Stored data entries:
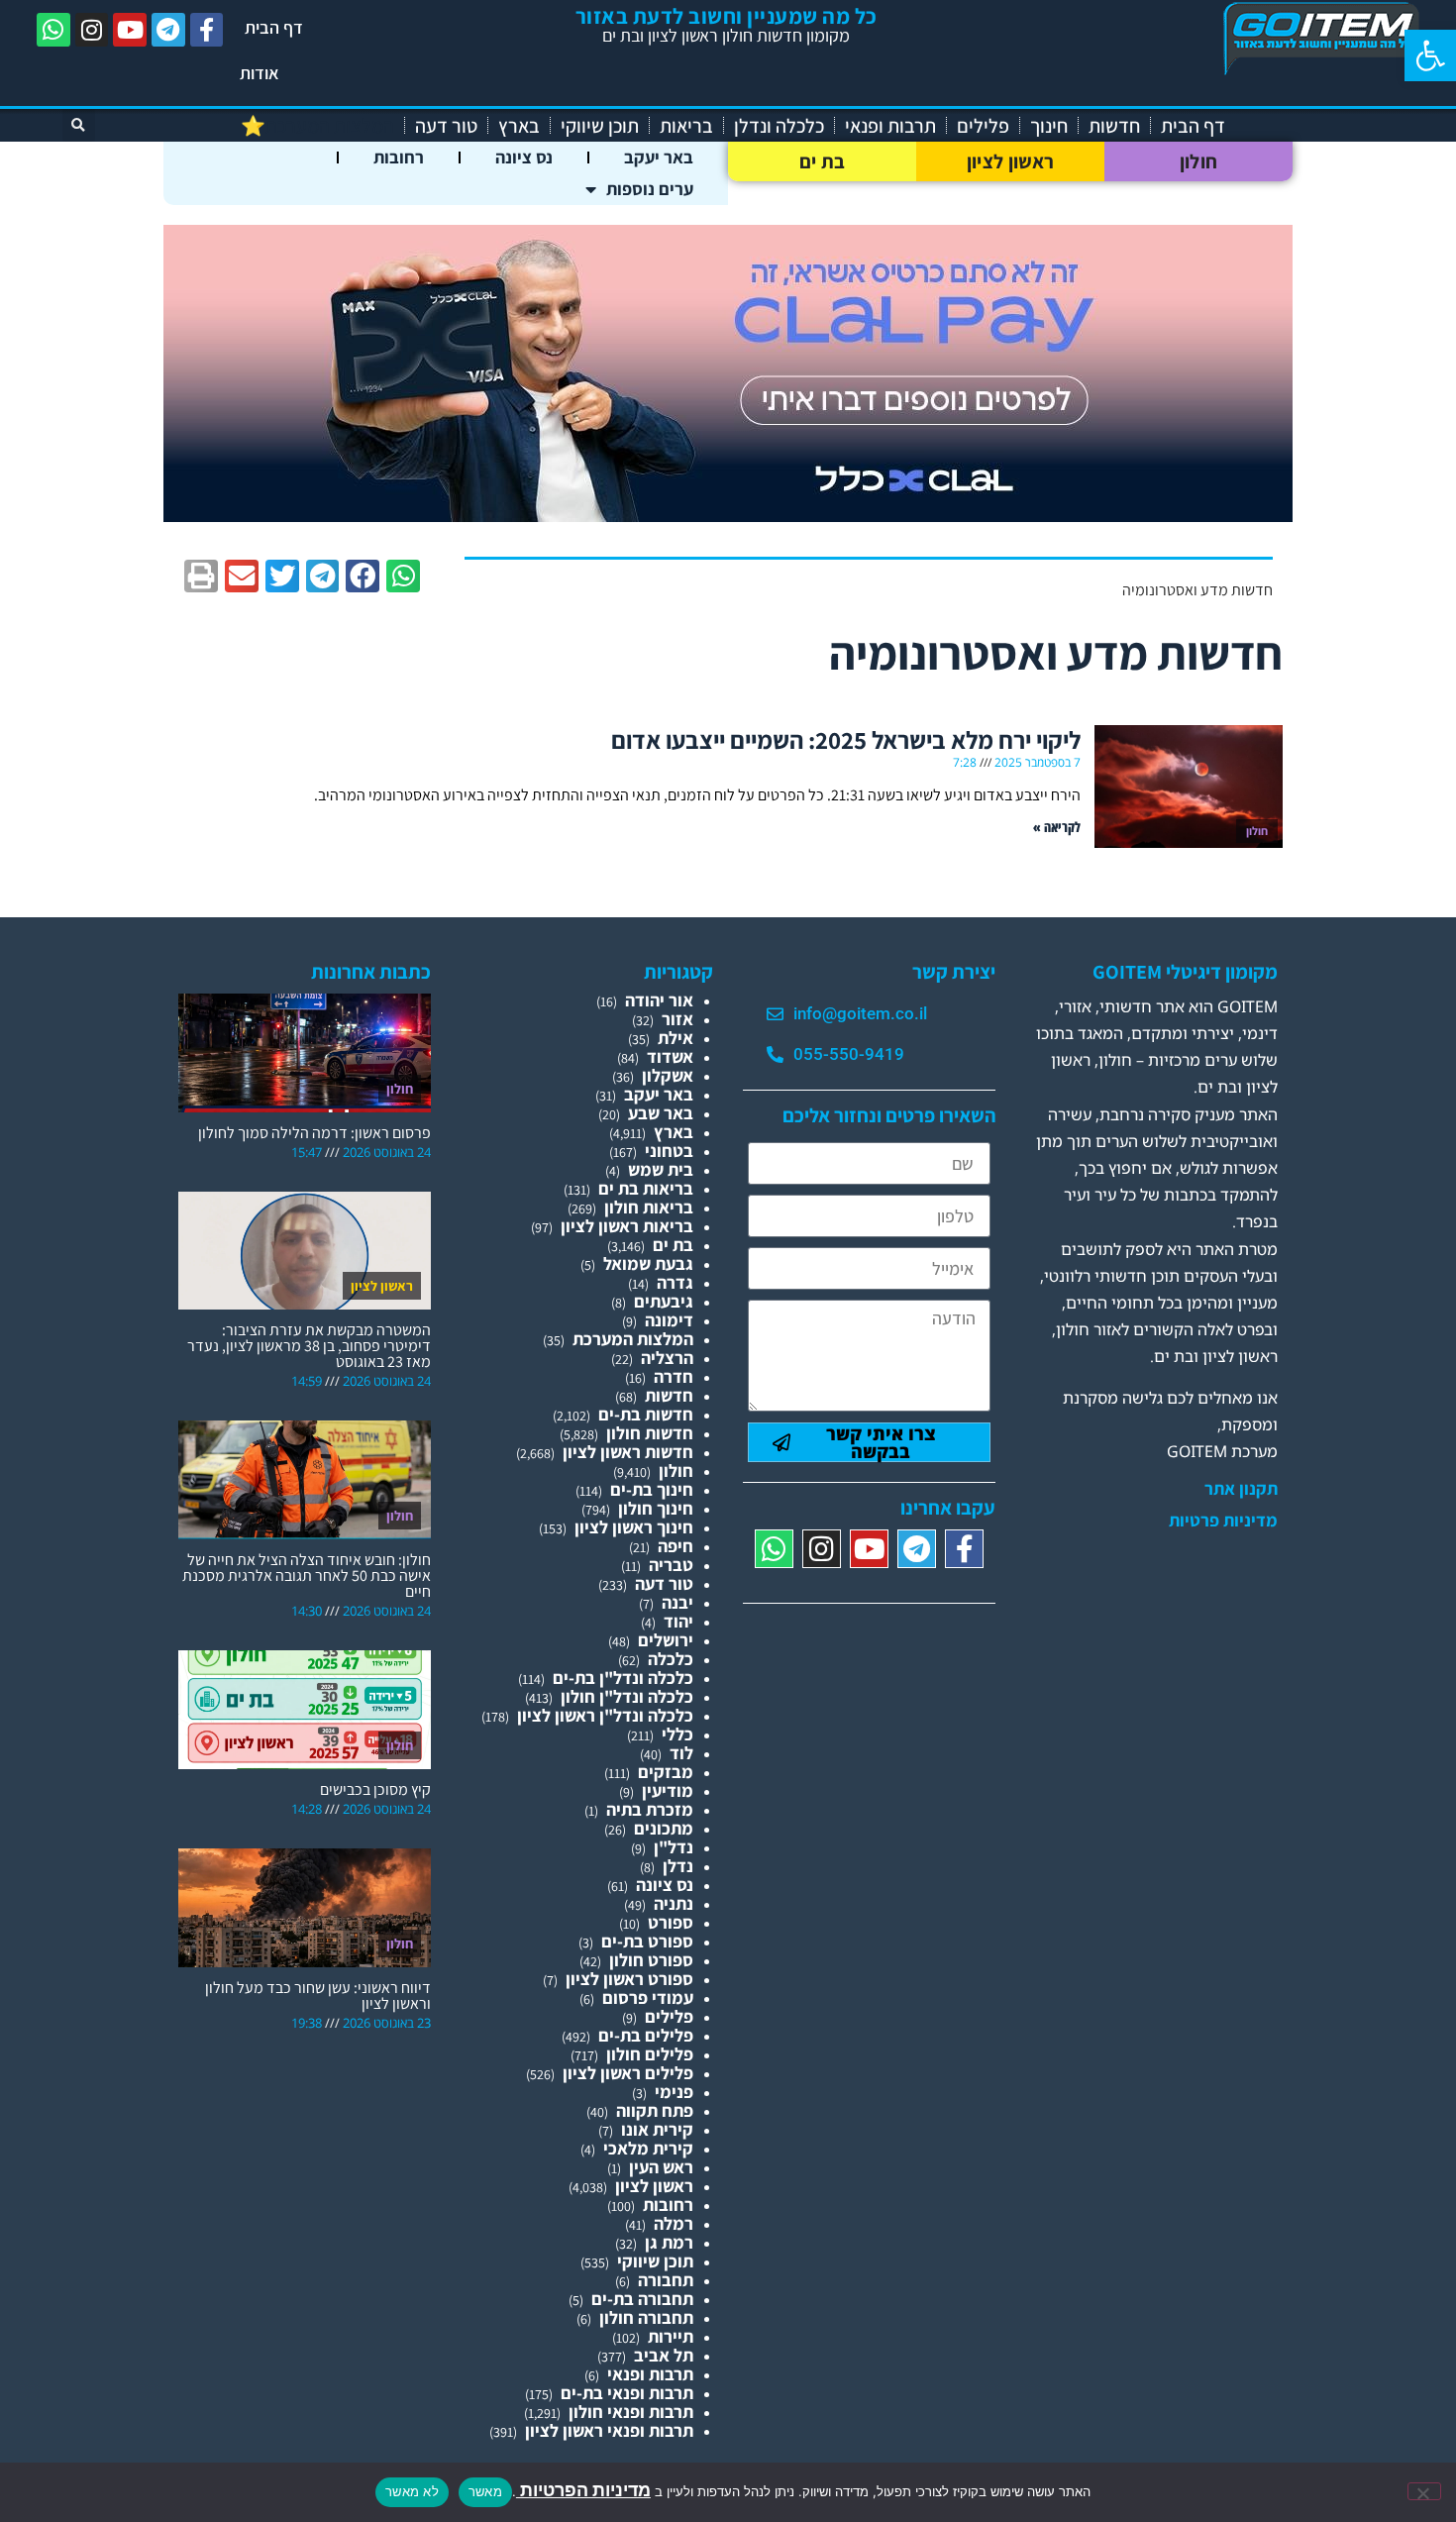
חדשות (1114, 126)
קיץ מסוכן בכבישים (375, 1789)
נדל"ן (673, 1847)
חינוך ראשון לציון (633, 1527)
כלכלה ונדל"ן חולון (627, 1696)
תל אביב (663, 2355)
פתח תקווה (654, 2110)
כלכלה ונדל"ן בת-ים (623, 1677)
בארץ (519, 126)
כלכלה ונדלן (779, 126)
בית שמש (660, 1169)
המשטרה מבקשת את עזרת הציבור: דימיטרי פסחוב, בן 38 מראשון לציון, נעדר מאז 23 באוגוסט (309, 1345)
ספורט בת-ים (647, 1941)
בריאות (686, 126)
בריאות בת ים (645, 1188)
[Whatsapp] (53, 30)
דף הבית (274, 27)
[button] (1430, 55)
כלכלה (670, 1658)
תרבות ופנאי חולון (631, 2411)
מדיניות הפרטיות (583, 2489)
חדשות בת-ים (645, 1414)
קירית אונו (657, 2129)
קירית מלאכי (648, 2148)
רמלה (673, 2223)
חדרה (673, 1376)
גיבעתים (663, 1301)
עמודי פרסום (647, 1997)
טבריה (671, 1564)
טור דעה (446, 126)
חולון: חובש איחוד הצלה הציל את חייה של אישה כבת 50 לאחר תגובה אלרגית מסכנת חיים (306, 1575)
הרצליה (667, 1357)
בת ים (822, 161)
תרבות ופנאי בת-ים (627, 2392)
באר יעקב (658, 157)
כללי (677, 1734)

EXERCISE BRIEF:
Would you repeat, exactly and with nothing added, every line from the line containing "כלכלה (670, 1658)" through the last line of the records above?

YOUR SOLUTION:
כלכלה (670, 1658)
תרבות ופנאי חולון (631, 2411)
מדיניות הפרטיות (583, 2489)
חדשות בת-ים (645, 1414)
קירית אונו (657, 2129)
קירית מלאכי (648, 2148)
רמלה (673, 2223)
חדרה (673, 1376)
גיבעתים (663, 1301)
עמודי פרסום (647, 1997)
טבריה (671, 1564)
טור דעה (446, 126)
חולון: חובש איחוד הצלה הציל את חייה של אישה כבת 50 לאחר תגובה אלרגית מסכנת חיים (306, 1575)
הרצליה (667, 1357)
בת ים (822, 161)
תרבות ופנאי בת-ים (627, 2392)
באר יעקב (658, 157)
כללי (677, 1734)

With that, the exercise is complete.